他攏著她及肩的長發,又把它弄得很亂。額上的幾撮劉海,倔強的豎了起來,他頑皮的吹著。 “你還沒有回答我的問題?”她幾乎是耳語地說著。 “嗯!”男孩不負責任的翻著白眼,吹著她的劉海。 “你常到那種地方去嗎?”你常這樣對女孩子嗎?她其實是這樣想著。慵懶的偏著頭,嘴角佈滿懷疑地線條。還故意挑釁的斜眼看著他。 男孩攏著她頭髮的手,輕柔地順著她耳根滑下,生硬地解開她襯衣上的第一個釦子。 她把兩隻手交叉在胸前,有些生氣的說: “不可以!” 緩緩地喘了一口氣,兩隻已經無力的垂放在跪坐著的腿上,像一個做錯事,等待處罰的孩子。 牆上的花臉小丑,在昏弱的燈光裡,彷彿用力在笑著…… 二十歲,含苞待放的年紀,豐富飽滿,只該放在祭台上,男孩忘了凡人不能夠覬覦。
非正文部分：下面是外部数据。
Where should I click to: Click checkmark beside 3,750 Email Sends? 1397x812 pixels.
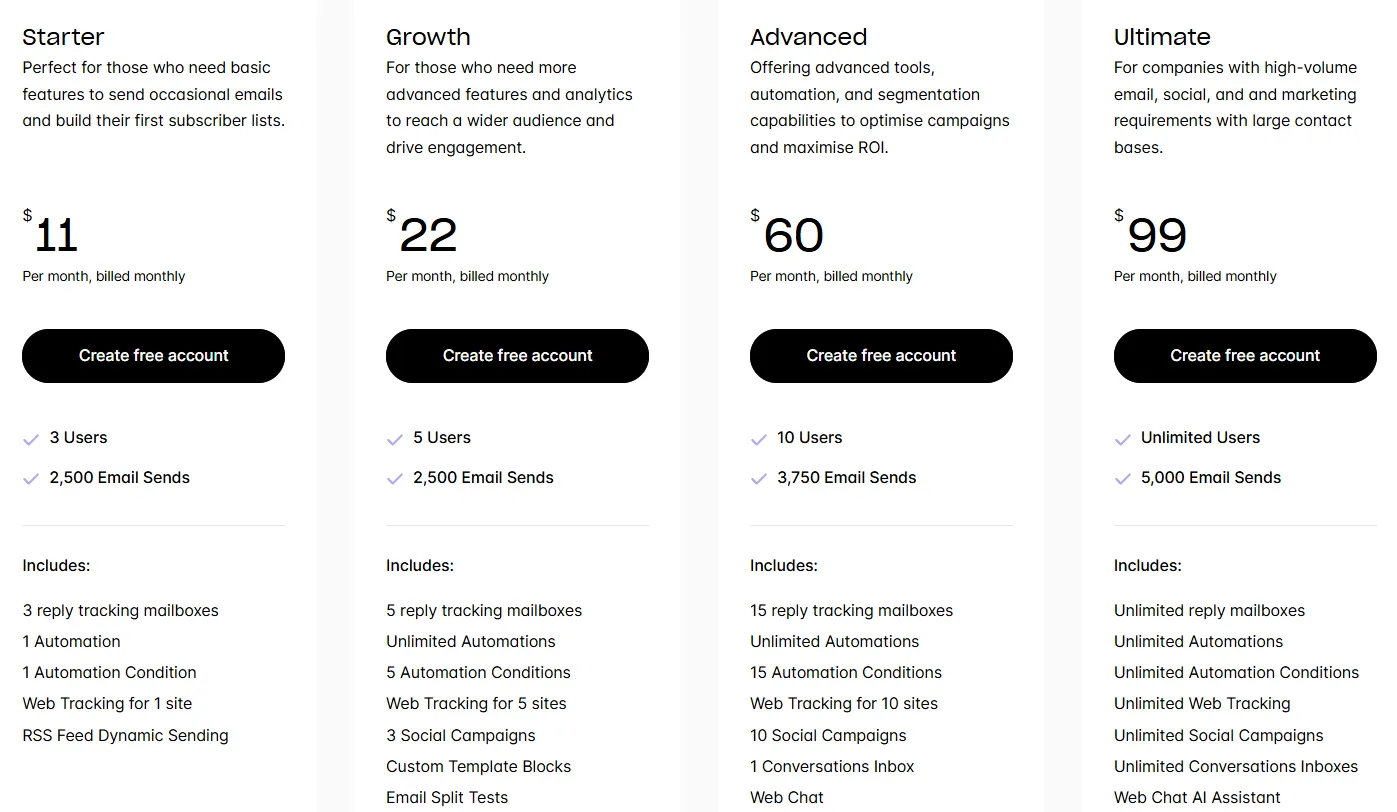point(759,479)
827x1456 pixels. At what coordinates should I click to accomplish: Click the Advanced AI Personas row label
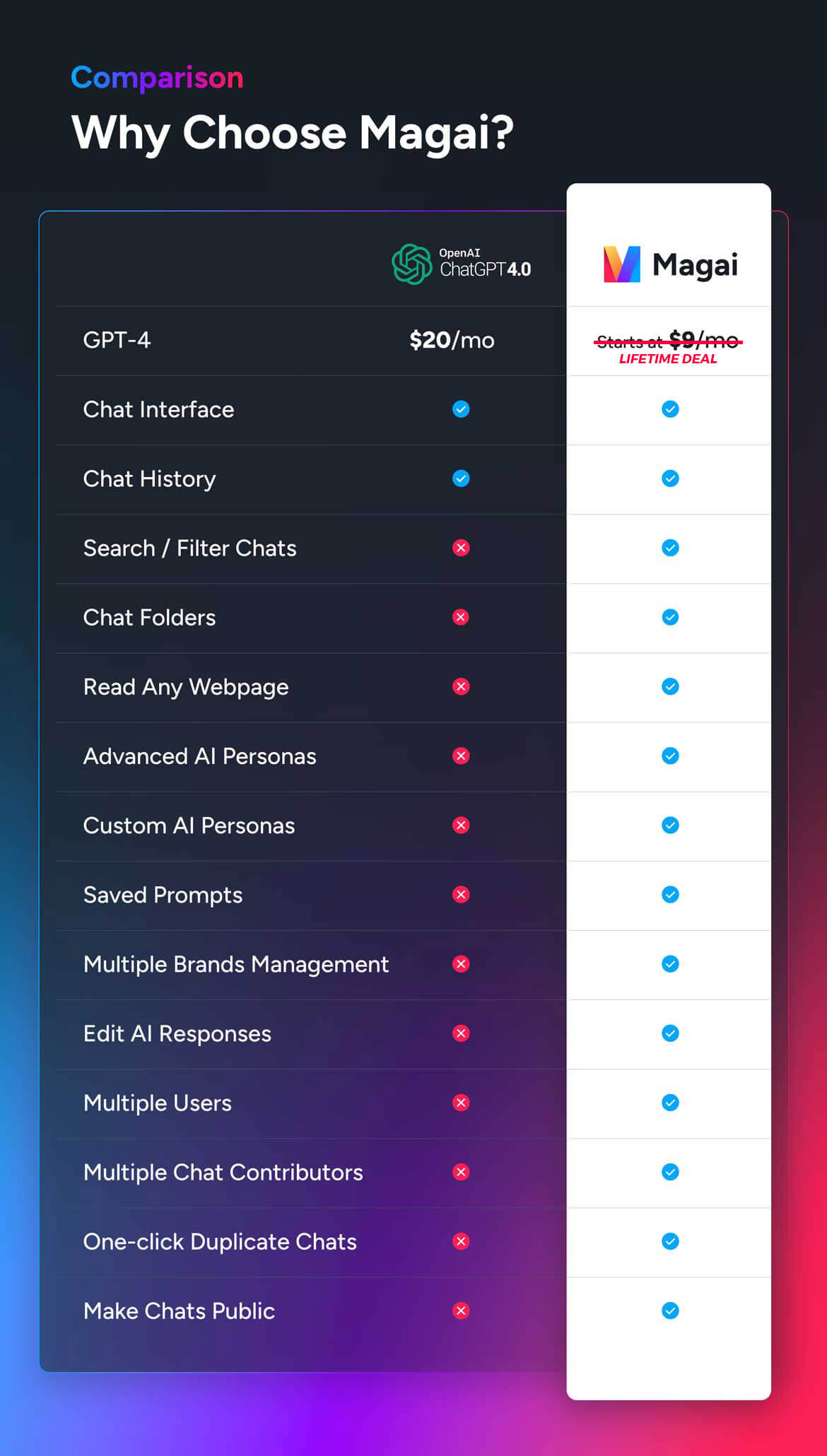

他解開她第二顆釦子,露出胸衣上細碎的蕾絲邊。顫抖的手,滑了進去,引來女孩激烈地顫動…… 停止了抗爭,停止了與男孩的抗爭,停止了與世界的抗爭。 只是輕輕地讓他擁著,好聞的煙味,吹在她的眼窩上、耳根上。她輕輕地躺了下來,像是遭遇了焚風的九月稻浪,只能一波一波的應和著。終於停止了對自己的抗爭。 沒有聲息,一如她對生命原有的靜默。 牆上的花臉小丑,看來有些模糊,像是黑夜裡呢喃地她說話的父親,雖然是笑著,卻漾著一雙濕潤的眼,那雙眼的後面,彷彿關著一重秘密,也關著一重痛楚,父親在離家不久後,死於一次意外。 年幼的她,聽聞母親在夜裡的暗泣,並且從母親和鄰人的竊竊細語裡得到了一寫訊息。她開始覺得父親像是舞弄與母親掌中的小丑,了解母親的跋扈,下意識裡,總是讓自己和母親對立,或許是因為不忍去想到父親的眼淚吧?她想……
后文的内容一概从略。